As for your misunderstanding of the actual title designations - RPh means "registered pharmacist" - every state gives one when a pharmacist passes the board exam - it only indicates we are licensed to practice in that state. However, before we can sit to take the exam, we must have graduated from an accredited school of pharmacy. Which means each pharmacist carries TWO types of initials - a degree (BS or PharmD) and an indication of registration (RPh). You can have a degree without an RPh, but you can't have an RPh without a degree. Yes, BS degrees & PharmD degrees were given concurrently for many decades - there is a whole thread in the pharmacy forum about why they were concurrent during the 70's, 80's & 90's - go there if you want the detail. However, in 2000, the BS degree was no longer given & there will only be PharmD degrees awarded. I have worked side by side with BS pharmacists & are as competent and skilled as myself - I just lived & went to school in a state which only gave Pharm.D's at the time. I will not get into a discussion of the difference of years of schooling since that was discussed again in the pharmacy forum in depth, but you're assumptions are outright wrong. I don't really think you want to know what is really required educationally in my profession in the acute & ambulatory setting - I think you just want to argue that my education is not needed (or perhaps valued by you???)

I don't know how old you are or how aware you are of my profession even though you have cousins in it, but I can confidently say you are absolutely wrong in stating the practice of pharmacy took off in the 90's! I have been a pharmacist for a very, very long time & this is one of the most boring times to be a pharmacist - particularly in hospitals! The money I make is a reflection of the economy, JCAHO regulation changes, aging population & the increase use of medications to treat illness. There have been many cycles of shortages & overabundance during my professional years. They will continue.

I will agree with Noyac....I'm not sure why this has become a pharmacist issue...perhaps because there is no nurse to bash on today. I have never known nor seen a pharmacist misrespresent ourselves as physicians & we are often the first to recommend someone see a physician when they come to buy something OTC to treat something which needs a physician. I do stick my neck out many times, but only to the extent of the scope of my practice & my license & malpractice is always at risk. Pharmacists are always named as defendants when a drug case comes up, even if the error was caused by a physician or a nurse. I have known and seen and actually be subjected to terrible treatment by physicians (or nurses, or labtechs or administrators, etc..) However, I have always believed the behavior was just a reflection of that one individual - not a whole profession. I'd ask that courtsey of you.

I have been fortunate to be encouraged to post here when I can provide information which is informative & useful and I do appreciate that some of your cases are interesting to me from a drug perspective. I have never, ever represented myself as a physician and have always said drug information can never be taken out of context of a clinical case, whether it is on this forum or in my practice. However, you choose to want to dictate what can go on my nametag just because you don't like my degree, which I earned & wear proudly (btw - my nametag says "sdn,PharmD - pharmacist".

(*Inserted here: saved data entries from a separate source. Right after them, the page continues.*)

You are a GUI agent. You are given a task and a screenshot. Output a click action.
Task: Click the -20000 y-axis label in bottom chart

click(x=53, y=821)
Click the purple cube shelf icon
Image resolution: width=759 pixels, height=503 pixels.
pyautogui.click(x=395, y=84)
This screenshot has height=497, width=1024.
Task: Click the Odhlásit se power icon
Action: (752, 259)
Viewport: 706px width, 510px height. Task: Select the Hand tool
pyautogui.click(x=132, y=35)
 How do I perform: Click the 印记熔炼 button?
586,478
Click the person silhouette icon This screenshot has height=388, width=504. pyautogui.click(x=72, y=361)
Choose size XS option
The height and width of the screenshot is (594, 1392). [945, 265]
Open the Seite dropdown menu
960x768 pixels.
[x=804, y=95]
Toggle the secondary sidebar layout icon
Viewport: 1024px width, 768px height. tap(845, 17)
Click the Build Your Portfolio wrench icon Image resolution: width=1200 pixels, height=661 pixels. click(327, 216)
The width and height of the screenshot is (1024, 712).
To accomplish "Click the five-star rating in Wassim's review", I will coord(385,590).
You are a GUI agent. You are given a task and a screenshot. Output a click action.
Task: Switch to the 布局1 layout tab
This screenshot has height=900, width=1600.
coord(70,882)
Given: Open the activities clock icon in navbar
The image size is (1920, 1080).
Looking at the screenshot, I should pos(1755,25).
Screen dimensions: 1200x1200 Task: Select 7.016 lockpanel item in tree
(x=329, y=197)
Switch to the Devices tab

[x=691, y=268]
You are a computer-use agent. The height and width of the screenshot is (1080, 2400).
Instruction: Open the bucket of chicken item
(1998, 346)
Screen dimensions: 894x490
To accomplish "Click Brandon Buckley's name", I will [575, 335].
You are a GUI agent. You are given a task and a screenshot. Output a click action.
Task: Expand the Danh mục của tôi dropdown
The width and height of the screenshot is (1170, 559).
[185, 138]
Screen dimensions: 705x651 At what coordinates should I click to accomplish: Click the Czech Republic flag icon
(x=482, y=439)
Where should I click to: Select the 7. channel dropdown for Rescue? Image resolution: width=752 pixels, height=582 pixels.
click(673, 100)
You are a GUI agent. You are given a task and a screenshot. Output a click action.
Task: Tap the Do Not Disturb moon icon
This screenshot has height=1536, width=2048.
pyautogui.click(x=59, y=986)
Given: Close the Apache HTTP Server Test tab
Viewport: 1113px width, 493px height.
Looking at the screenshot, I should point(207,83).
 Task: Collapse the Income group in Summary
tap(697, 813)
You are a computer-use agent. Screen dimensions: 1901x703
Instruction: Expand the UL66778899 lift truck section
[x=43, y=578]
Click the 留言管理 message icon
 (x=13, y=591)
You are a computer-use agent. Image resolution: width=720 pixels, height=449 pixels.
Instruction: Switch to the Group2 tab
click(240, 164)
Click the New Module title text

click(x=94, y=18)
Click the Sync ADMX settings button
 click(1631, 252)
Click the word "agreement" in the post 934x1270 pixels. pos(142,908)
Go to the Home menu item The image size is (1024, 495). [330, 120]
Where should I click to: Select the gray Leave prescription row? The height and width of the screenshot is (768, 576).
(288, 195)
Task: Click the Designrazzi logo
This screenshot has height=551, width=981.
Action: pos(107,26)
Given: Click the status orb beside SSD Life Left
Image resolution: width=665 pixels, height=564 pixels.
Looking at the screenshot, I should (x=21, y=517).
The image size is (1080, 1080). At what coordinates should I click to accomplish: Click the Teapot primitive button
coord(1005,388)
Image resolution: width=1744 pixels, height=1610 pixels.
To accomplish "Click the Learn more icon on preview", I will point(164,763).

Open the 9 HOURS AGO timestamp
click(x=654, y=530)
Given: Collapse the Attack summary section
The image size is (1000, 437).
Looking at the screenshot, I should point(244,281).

Actually....with regard to the legislation - I could care less - it doesn't affect me - this is no different that practicing medicine without a license. I can only speak for myself - this discussion is a disappointing turn in health profession relations.

(btw...jet, noyac...you don't need to chime in here - I know you appreciate my input & thank you!)

Sorry, I'll chime in anyway.

Your posts are invaluable and provide insight on a level, many times, beyond our pharmacologic understanding.

Additionally, I've yet to run across an arrogant pharmacist when interacting with them in private practice. The individuals at the institutions I've worked at have always been helpful and informative which I take as a reflection of their industry....(mostly) helpful, knowledgable individuals.